What Was Freedom Summer?

What Was Freedom Summer?
Neshoba County Deputy Sheriff Cecil Price watches marchers as they pass through Philadelphia, Miss., during a memorial for three slain civil rights workers, June 21, 1965. Price is charged with conspiracy to violate the civil rights of the three Freedom Summer activists slain by Klansmen in 1964. Seven Ku Klux Klansmen were convicted of federal civil rights violations in the deaths and sentenced to prison terms ranging from three to ten years; none served more than six years. (AP Photo/Jack Thornell)
Neshoba County Deputy Sheriff Cecil Price watches marchers as they pass through Philadelphia, Miss., during a memorial for three slain civil rights workers, June 21, 1965. Price is charged with conspiracy to violate the civil rights of the three Freedom Summer activists slain by Klansmen in 1964. Seven Ku Klux Klansmen were convicted of federal civil rights violations in the deaths and sentenced to prison terms ranging from three to ten years; none served more than six years. (AP Photo/Jack Thornell)
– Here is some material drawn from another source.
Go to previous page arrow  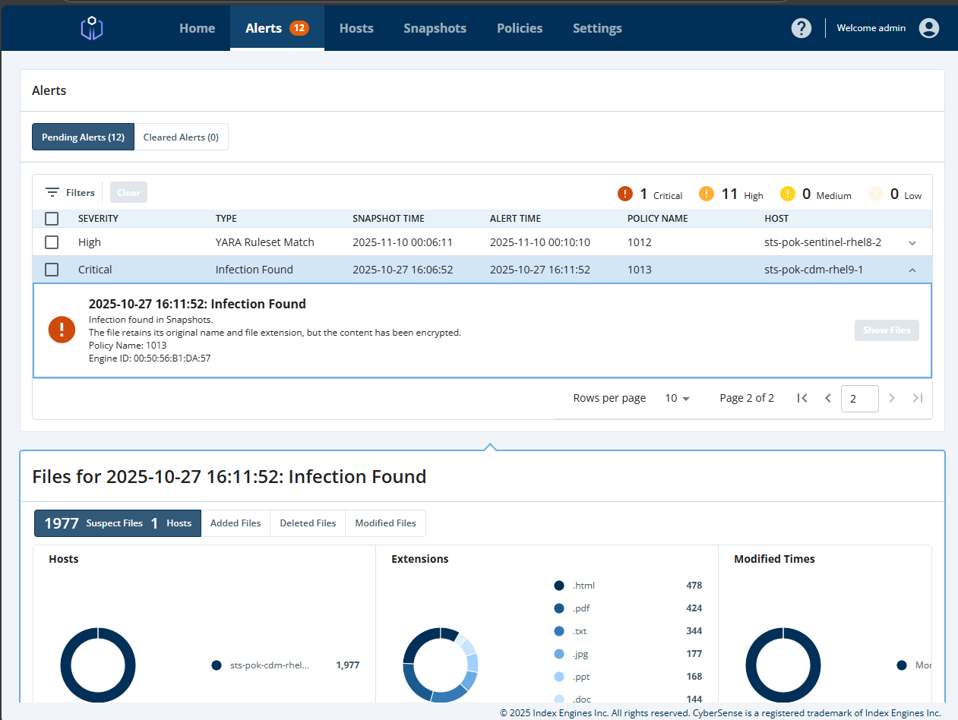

Amazing Fact About the Negro No. 85: Why was the summer of 1964 pivotal in the fight for civil rights?

Tomorrow night, you will have an opportunity to experience “Freedom Summer” the way my family did: on television. Only back then, we didn’t know whether civil rights workers James Chaney, Andrew Goodman and Michael Schwerner would be found alive down in Mississippi. We also didn’t know whether the Civil Rights Act of 1964 (our subject next week), without badly needed voting-rights protections, would begin to fulfill Dr. Martin Luther King Jr.’s dream of a new American racial order, following a hundred years’ war between advocates for full and equal black citizenship and the architects of all the snares that had hampered black progress since the collapse of Reconstruction in 1876. What we did sense was that the movement had grown younger, more radical, more diverse and increasingly powered by what Robert “Bob” Parris Moses, the pivotal planner of Freedom Summer, has called “ ‘We, the people’ force.”

Before Sly and the Family Stone released their hit song “Everyday People,” the volunteers of Freedom Summer lived the philosophy behind it—school by school, vote by vote, blow by blow. Moses—truly one of the heroes in the history of the African-American people—compared “the language” animating this noble effort to that “of the ocean, the everyday language of everyday people.” And when its wave crashed in Mississippi in June, July and August of 1964, the reverberation was so loud and deep that we could hear it and feel it all the way up in the Allegheny Mountains surrounding my small hometown of Piedmont, W.Va.